Lady Morrissey, who was appointed to the House of Lords by Mr Johnson last year, also retweeted comments from the British rapper Zuby criticising the lockdown as “bulls***”.

Her comments were denounced as “shocking” and “deeply upsetting” by the Covid-19 Bereaved Families for Justice group, while Professor Christina Pagel, a member of the Independent Sage group of scientists, accused her of “gaslighting the families of the 150,000 people who have died”.

Labour deputy leader Angela Rayner called for her removal, telling The Independent: “The prime minister must finally wake up to the threat of disinformation and conspiracy theories in his party’s ranks.”

“He must take action against Conservative parliamentarians who undermine our national effort to defeat this virus and put more lives at risk by legitimising, promoting and endorsing deadly disinformation.”

Mr Johnson’s spokesman was asked whether the PM or foreign secretary Dominic Raab had spoken to Lady Morrissey since her comments hit the headlines, and whether she would keep her job.

He replied: “Not that I’m aware of, but you’ve got what the prime minister and everybody said around the important role that everyone has to play in terms of continuing to tackle the pandemic.”
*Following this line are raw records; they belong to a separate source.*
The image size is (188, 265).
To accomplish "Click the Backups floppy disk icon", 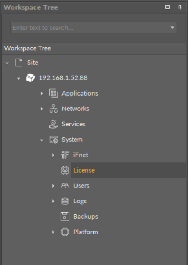I will [x=65, y=217].
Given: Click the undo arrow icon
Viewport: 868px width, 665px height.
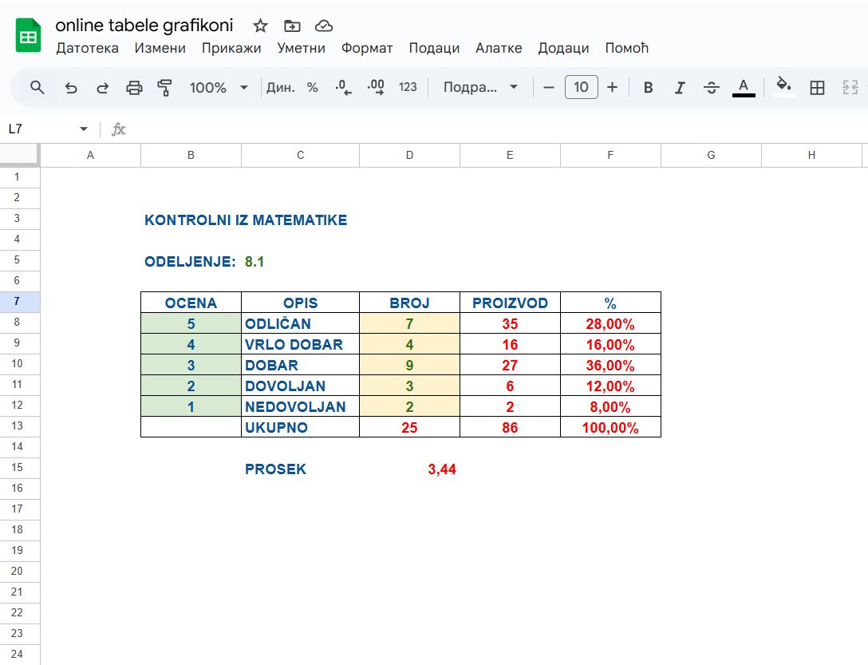Looking at the screenshot, I should [71, 87].
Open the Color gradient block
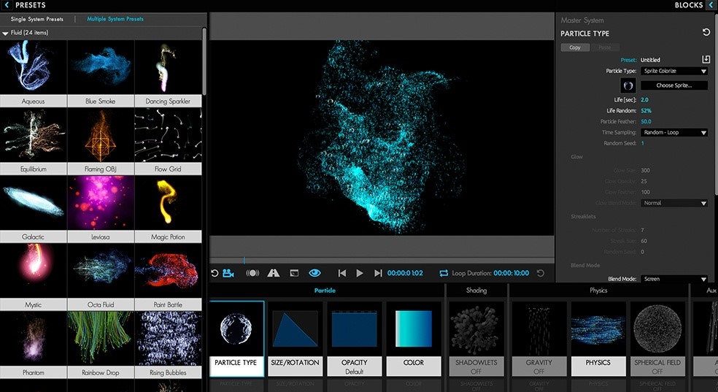This screenshot has width=718, height=392. pos(414,338)
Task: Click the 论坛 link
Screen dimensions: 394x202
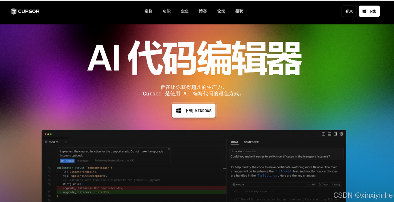Action: tap(221, 11)
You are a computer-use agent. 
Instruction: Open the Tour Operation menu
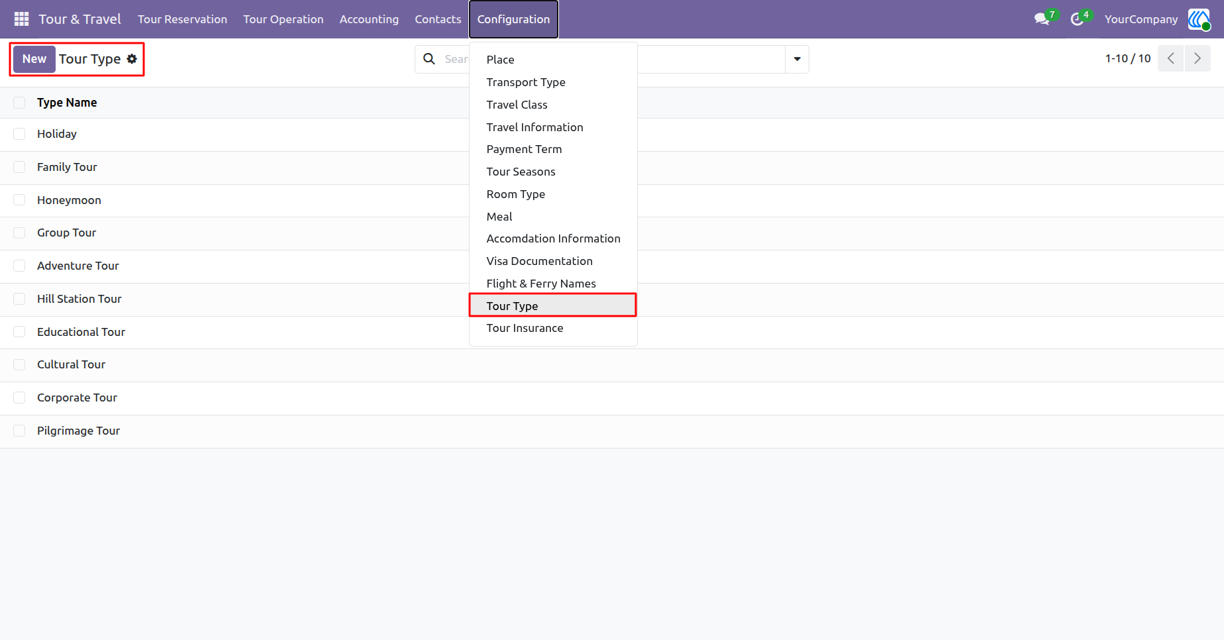[x=283, y=19]
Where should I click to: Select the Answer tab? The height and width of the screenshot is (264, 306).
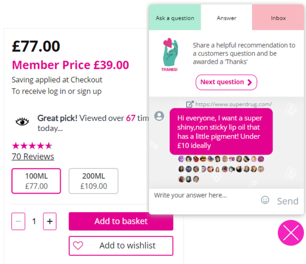(x=226, y=18)
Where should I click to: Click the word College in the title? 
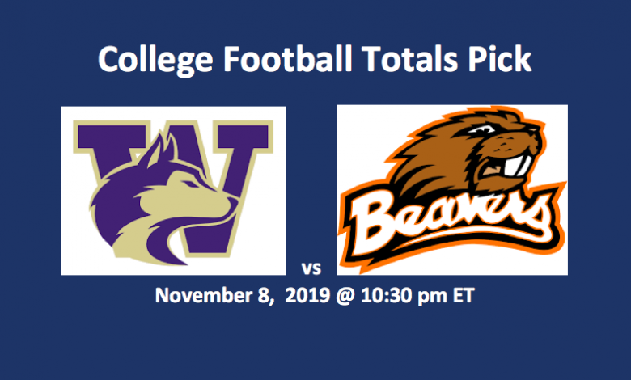pos(155,61)
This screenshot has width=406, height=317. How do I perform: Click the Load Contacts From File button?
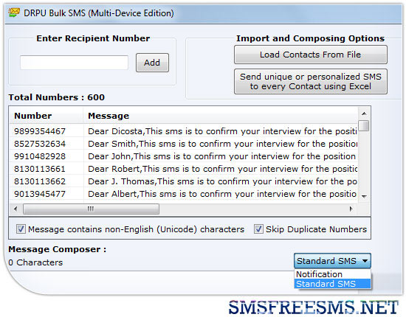click(311, 55)
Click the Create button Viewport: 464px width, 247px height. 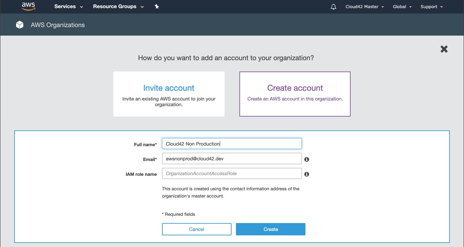(x=270, y=229)
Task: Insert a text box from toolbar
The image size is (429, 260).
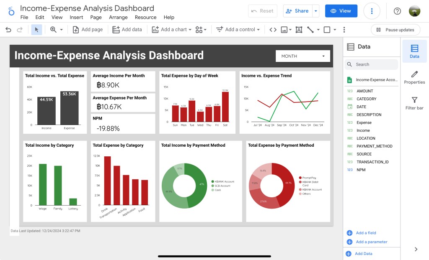Action: point(299,30)
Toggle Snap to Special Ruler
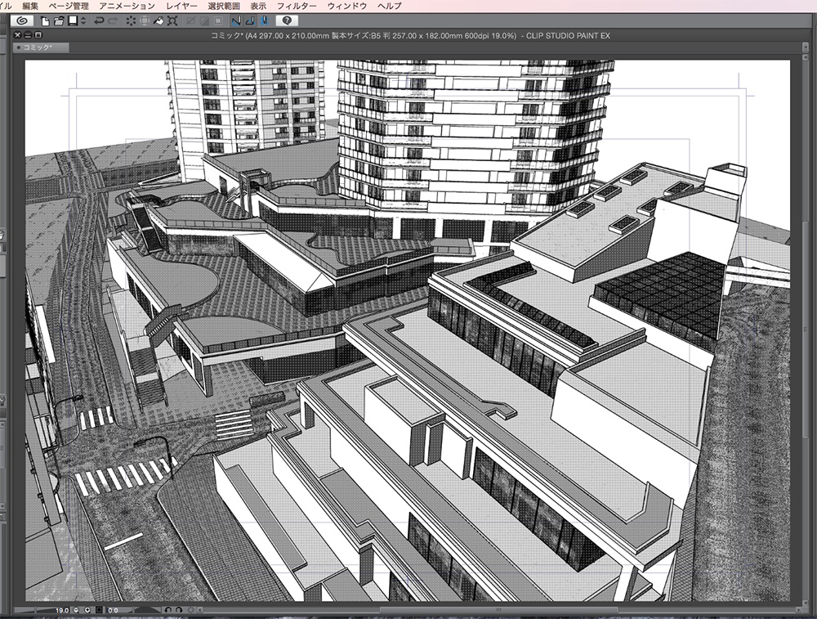The width and height of the screenshot is (817, 619). click(x=251, y=20)
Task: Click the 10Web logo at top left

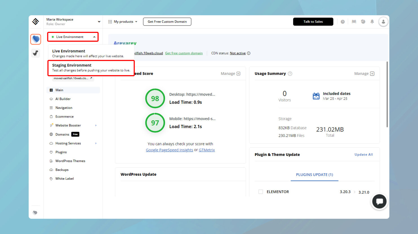Action: [x=35, y=21]
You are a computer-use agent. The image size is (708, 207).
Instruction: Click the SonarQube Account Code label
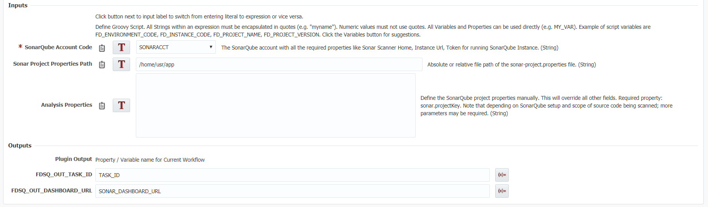pos(58,47)
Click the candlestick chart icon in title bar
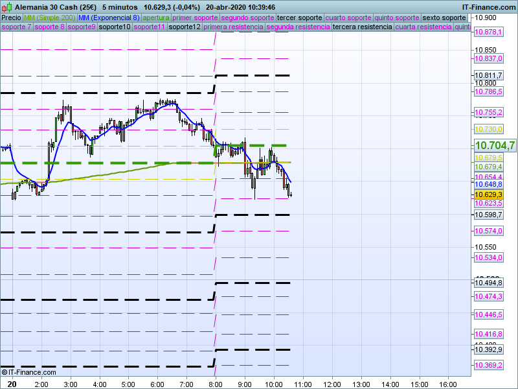Image resolution: width=518 pixels, height=389 pixels. coord(6,7)
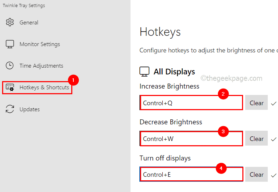Open the Time Adjustments section
278x192 pixels.
[41, 66]
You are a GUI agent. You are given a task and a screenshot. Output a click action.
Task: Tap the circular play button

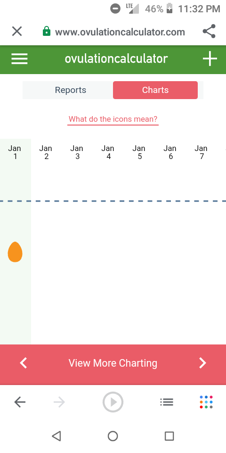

Asked whether Mr Johnson agreed with her claim that China had created fear about the virus with “fake videos”, the PM’s spokesman said: “The prime minister has been clear about the measures we have had to put in place to tackle the pandemic and the importance of the measures which remain in place in ensuring that we can continue to try to keep case numbers, hospitalisations and deaths down as low as they can be.

“You’ve seen throughout the pandemic the government taking the action that is required.”